Le case automobilistiche europee hanno fatto gravi errori strategici e imprenditoriali: le crisi di Stellantis e Volkswagen sono sotto gli occhi di tutti. Ma l’errore che le accomuna è non aver capito in tempo che il passaggio all’elettrico e al plug-in ibrido (EV) non era solo un cambio di motorizzazione, ma da un bene basato sulla meccanica a uno sull’elettronica e informatica: controllo della stabilità, trazione ed erogazione di potenza, sensori, connettività, guida assistita, efficienza delle batterie e intelligenza artificiale non solo per la guida autonoma, che è il futuro, ma soprattutto per progettare e produrre nuove vetture abbattendo tempi e costi. Leader cinesi come Byd e Xiaomi sono nate e si sono sviluppate come società tecnologiche in diversi ambiti: l’auto è arrivata dopo, come uno dei tanti sbocchi del loro know how. E lo Stato cinese ha sussidiato l’EV perché considerato un settore strategico in quanto tecnologicamente avanzato.
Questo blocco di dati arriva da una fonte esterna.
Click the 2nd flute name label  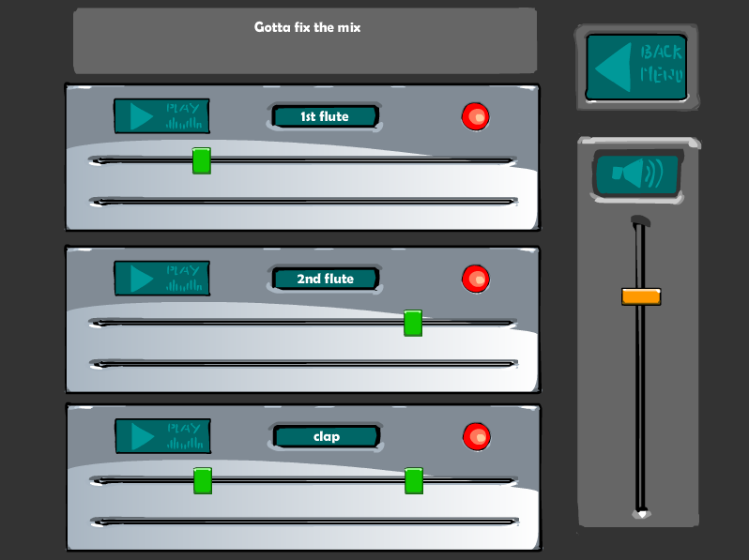pyautogui.click(x=325, y=279)
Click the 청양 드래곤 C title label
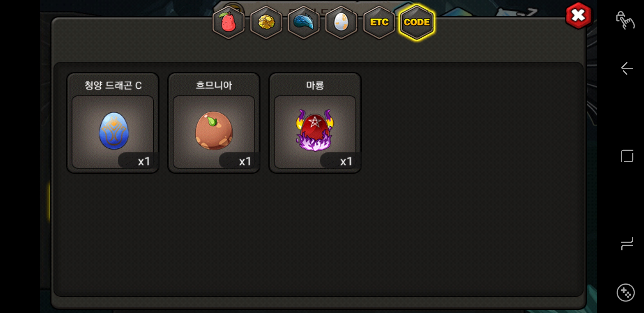This screenshot has width=644, height=313. [113, 85]
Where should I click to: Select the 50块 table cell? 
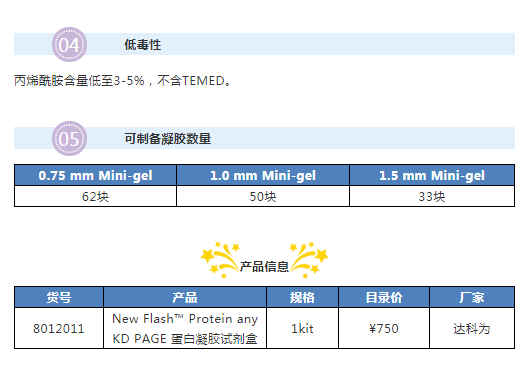click(263, 196)
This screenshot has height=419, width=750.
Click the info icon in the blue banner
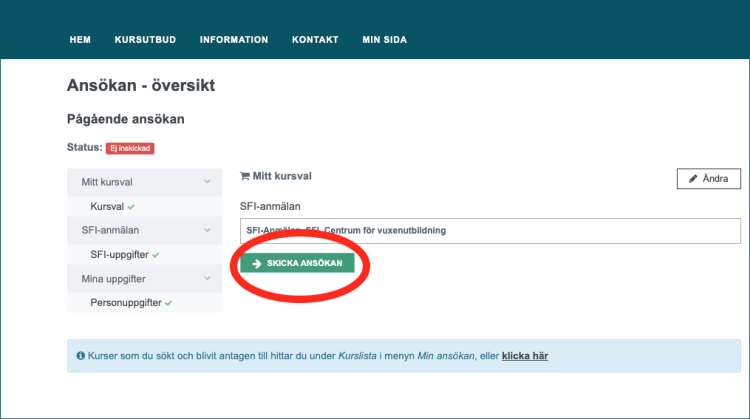[80, 355]
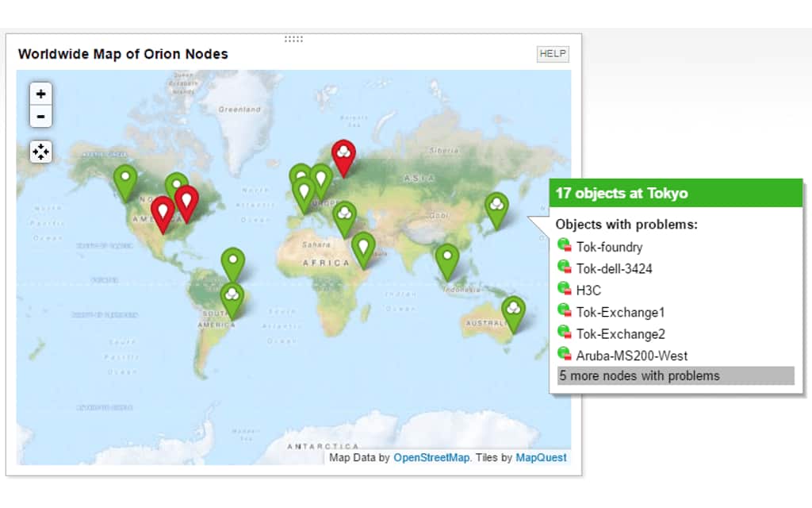The height and width of the screenshot is (508, 812).
Task: Click the green marker over Indonesia
Action: [448, 257]
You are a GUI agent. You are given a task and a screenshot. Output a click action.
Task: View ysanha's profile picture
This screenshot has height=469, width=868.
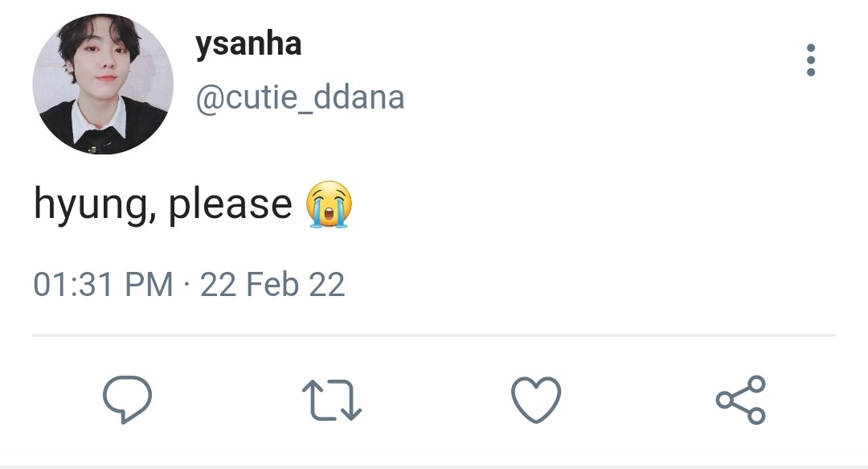[103, 84]
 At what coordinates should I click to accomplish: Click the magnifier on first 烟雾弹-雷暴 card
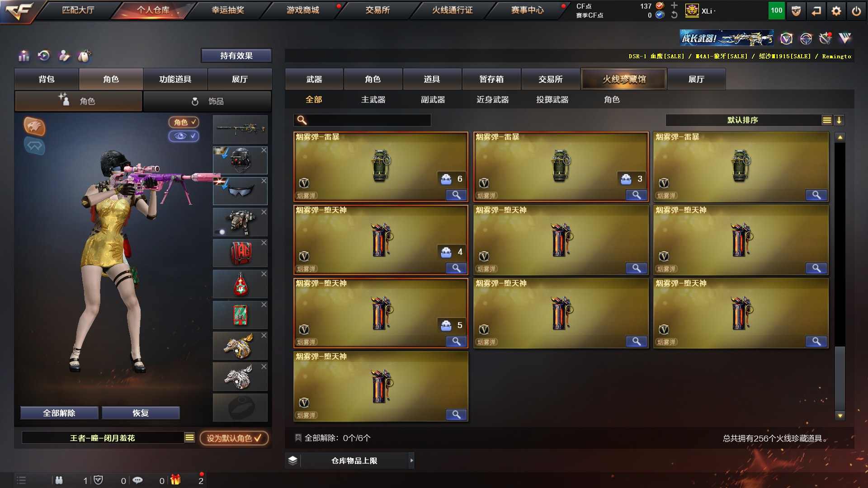point(456,195)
Lo stesso vale per Tesla negli Stati Uniti che è in crescita e capitalizza più di 1.000 miliardi nonostante Trump voglia eliminare gli incentivi alla transizione ambientale, perché l’azienda viene considerata al pari di una società tecnologica, nata al di fuori della cultura del settore automobilistico.
Ma la colpa è anche di una visione della Commissione più ideologica e politica che razionale, che ha imposto la transizione all’EV, fatta solo di vincoli e oneri, senza però avere un piano e prevedere le risorse per creare l’infrastruttura necessaria alla sua diffusione, creare la capacità di generazione elettrica per alimentarla, assicurarsi gli approvvigionamenti delle materie prime richieste dalle batterie (e il loro smaltimento), promuovere gli investimenti nelle tecnologie sottostanti l’EV, sostenere gli inevitabili costi sociali, e sussidiarne inizialmente la diffusione.
Non si può tornare indietro nella transizione all’EV perché l’auto e il mercato europeo stanno diventando rapidamente marginali con una quota di mercato nel mondo scesa in un decennio dal 28 al 19 per cento; mentre quella cinese è salita dal 20 al 34 per cento, che diventa 49 con Giappone e Corea. Sono quindi la Cina e gli Stati Uniti di Tesla e del settore tecnologico il mercato rilevante per l’industria dell’auto europea: ed è in questo mercato che deve tornare ad essere competitiva se vuole arrestare il suo declino.
La Commissione dovrebbe quindi abbandonare il suo approccio politico alla transizione all’EV, che non va rinnegato, ma ridisegnato prevedendo, tra le altre, un finanziamento comune per lo sviluppo di tutta la tecnologia che il settore richiede, oltre all’infrastruttura e i sussidi necessari per la sua diffusione. Come per la difesa comune, improbabile che succeda. Un altro rischio “politico” che pesa sullo scenario economico.